Bioclimatic modelling identifies suitable habitat for the establishment of the invasive european paper wasp (Hymenoptera: Vespidae) across the southern hemisphere
journal contributionposted on 02.11.2021, 20:43 by MWF Howse, John HaywoodJohn Haywood, Philip LesterPhilip Lester
Species distribution models (SDMs) are tools used by ecologists to help predict the spread of invasive species. Information provided by these models can help direct conservation and biosecurity efforts by highlighting areas likely to contain species of interest. In this study, two models were created to investigate the potential range expansion of Polistes dominula Christ (Hymenoptera: Vespidae) in the southern hemisphere. This palearctic species has spread to invade North and South America, South Africa, Australia, and more recently New Zealand.
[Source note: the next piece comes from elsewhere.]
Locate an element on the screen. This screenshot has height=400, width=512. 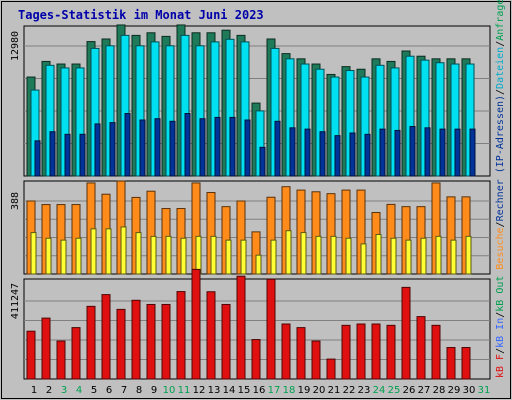
chart-title: Tages-Statistik im Monat Juni 2023 is located at coordinates (141, 15).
Using the BIOCLIM and MAXENT modelling methods, regions that were suitable for P. dominula were identified based on climate data across four regions in the southern hemisphere. In South America areas of central Chile, eastern Argentina, parts of Uruguay, and southern Brazil were identified as climatically suitable for the establishment of P. dominula. Similarly, southern parts of South Africa and Australia were identified by the model to be suitable as well as much of the North Island and east of the South Island of New Zealand. Based on outputs from both models, significant range expansion by P. dominula is possible across its more southern invaded ranges.